5/5/26: “Yonder in the Great Beyond,” by Gordon Wright
Gordon Wright is a Chicago-area musician who will be sharing music on the 5th day of the month all year long. Long ago, he fronted an East Coast pop/rock band called Fooled By April. These days you can find him singing jazz in the Chicago Jazz Dads.
Today’s song is “Yonder in the Great Beyond.” I warn you: it is short and it is a demo. There aren’t even instruments on most of it. But actually that part is intentional. The tune was written to be in the style of Church of Christ hymns, which are traditionally sung a capella.
Some of you may recall the episode of this podcast from March 5, when I explained that a lot of the tunes I’m working on these days are for the musical, “Mr. Texas,” which I’m writing with my dad, Lawrence Wright, and piano blues legend, Marcia Ball.
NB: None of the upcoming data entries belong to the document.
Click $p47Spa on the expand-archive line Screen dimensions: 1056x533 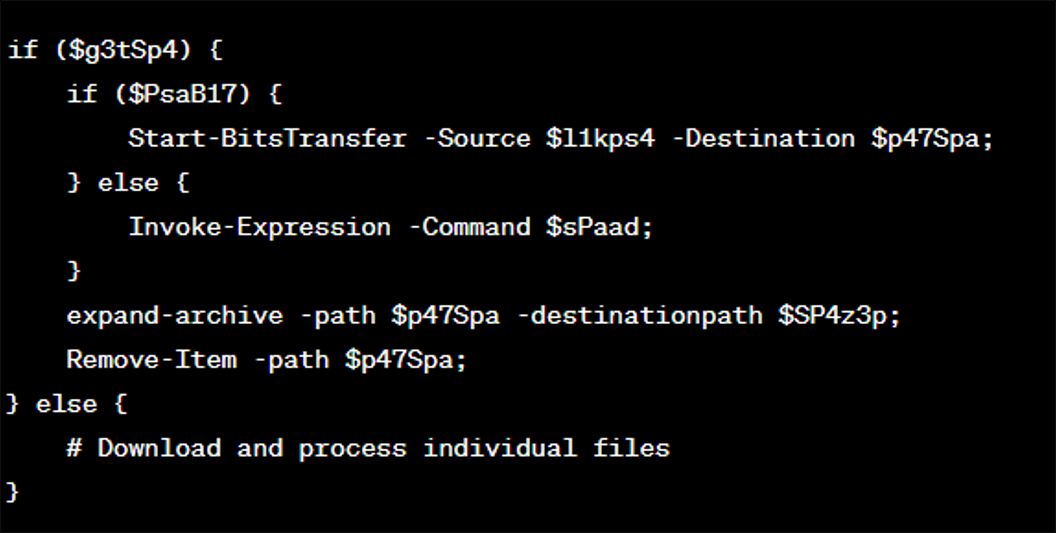point(445,316)
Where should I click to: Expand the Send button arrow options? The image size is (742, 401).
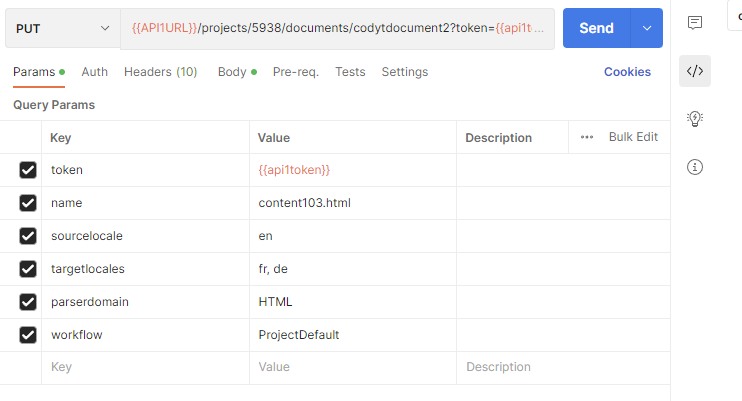click(x=647, y=28)
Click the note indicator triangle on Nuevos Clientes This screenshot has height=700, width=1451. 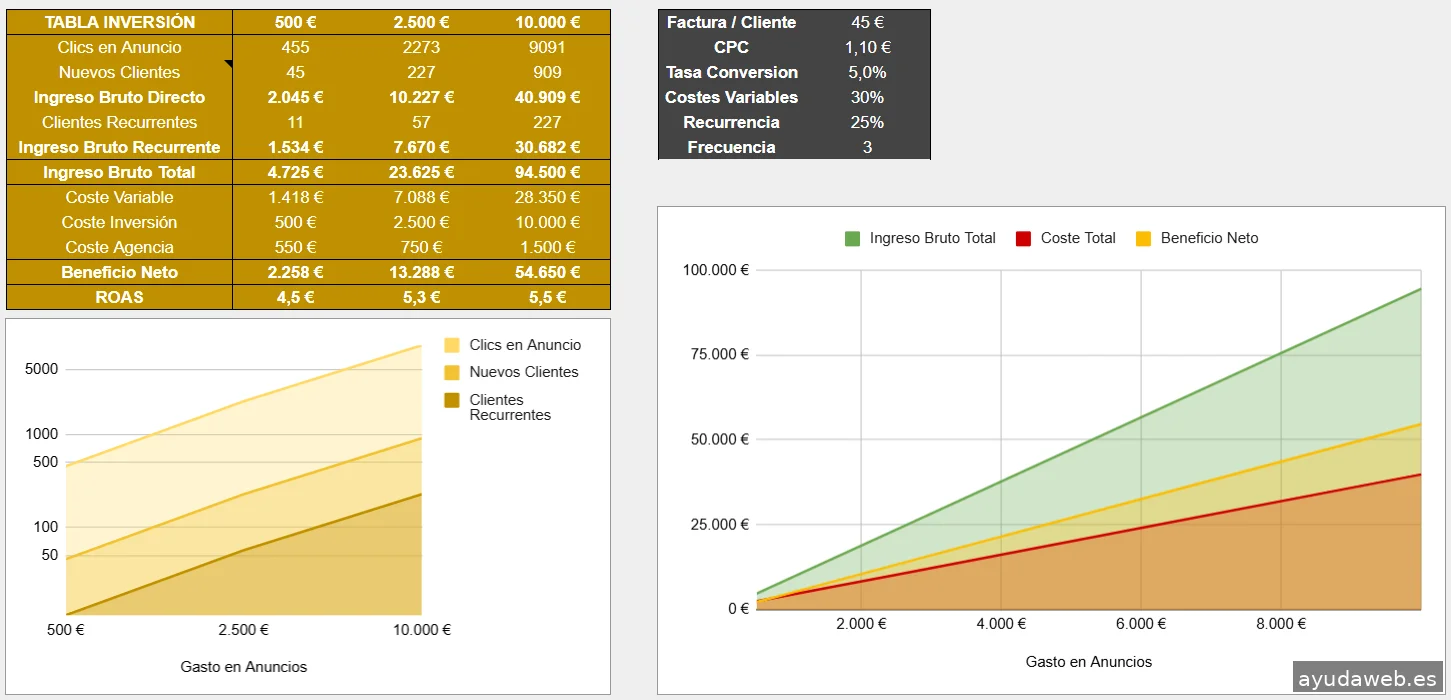[x=228, y=64]
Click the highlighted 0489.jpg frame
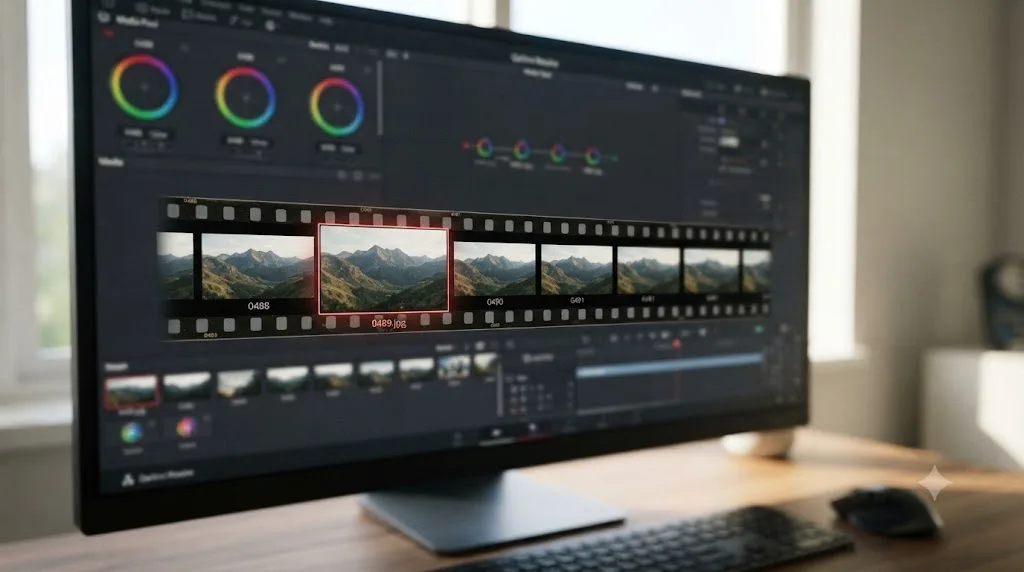Screen dimensions: 1024x572 [x=384, y=269]
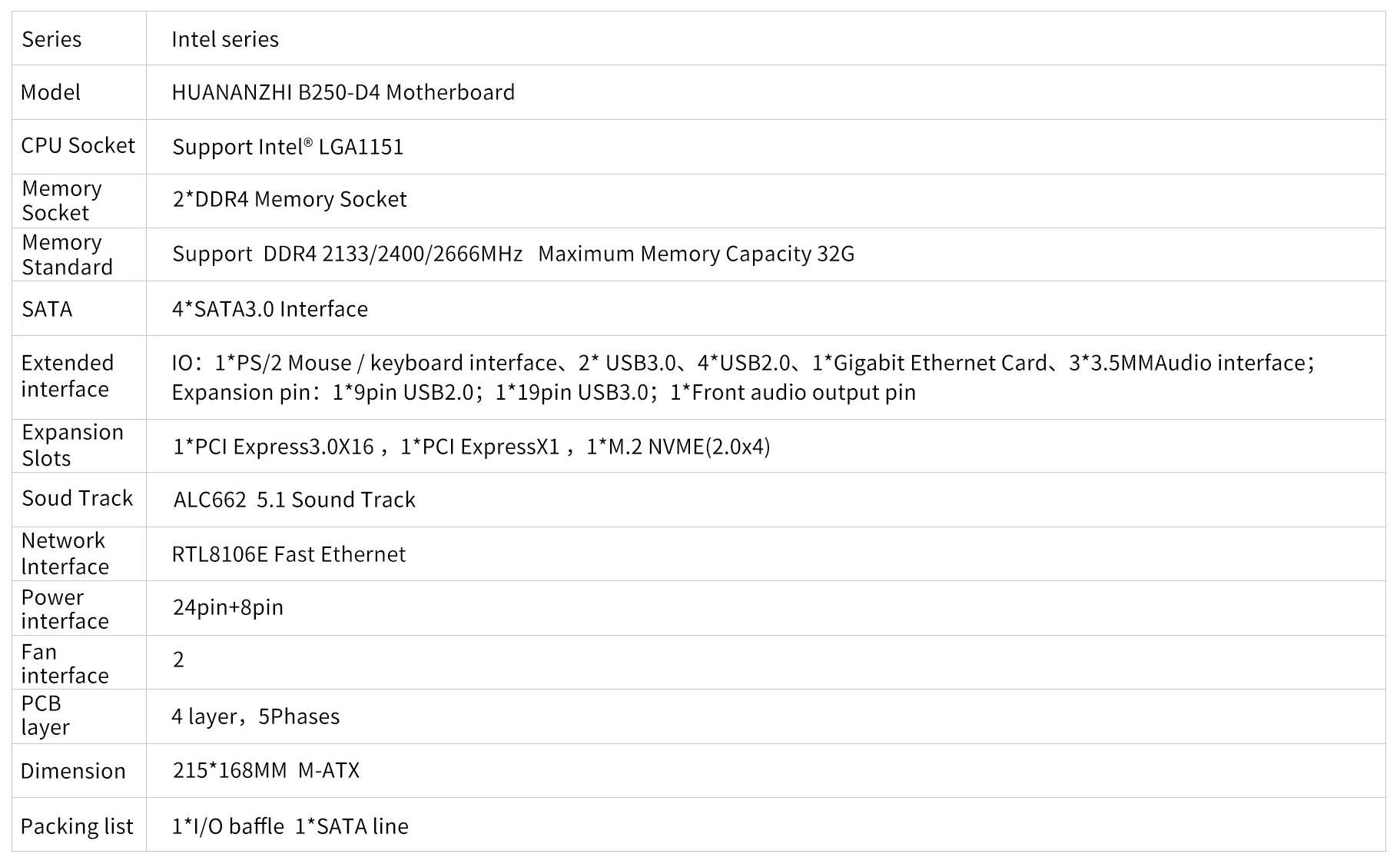Screen dimensions: 1400x864
Task: Click the Packing list row label
Action: [x=77, y=826]
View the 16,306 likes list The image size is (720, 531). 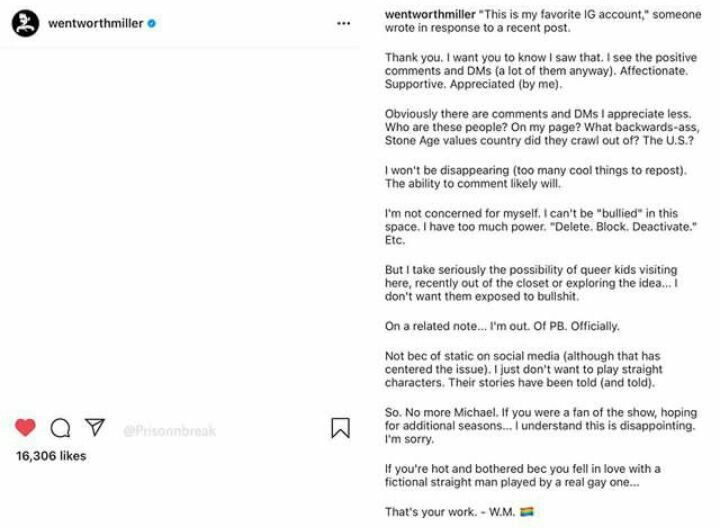[x=51, y=456]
As we’ve worked on the musical, we’ve looked for opportunities to write songs across styles—country, blues, rock, two-step, Tejano. So why not an old-style church tune? Early in the story, our narrator, the lobbyist LD Sparks, heads out to Marfa Texas to attend the funeral of his old friend, Walter Dunne, the state rep for that area. The sound of a cappella voices sets an appropriately somber and austere tone as LD enters the scene. Of course we quickly learn that LD doesn’t do anything out of the goodness of his heart. As the tune fades into the background, we hear LD slyly asking around for new blood. It turns out he’s really only there to find someone he can get elected to replace the barely deceased Walter. As an ever-powerful lobbyist for Texas oil & gas, he’s just looking for another politician to have in his pocket.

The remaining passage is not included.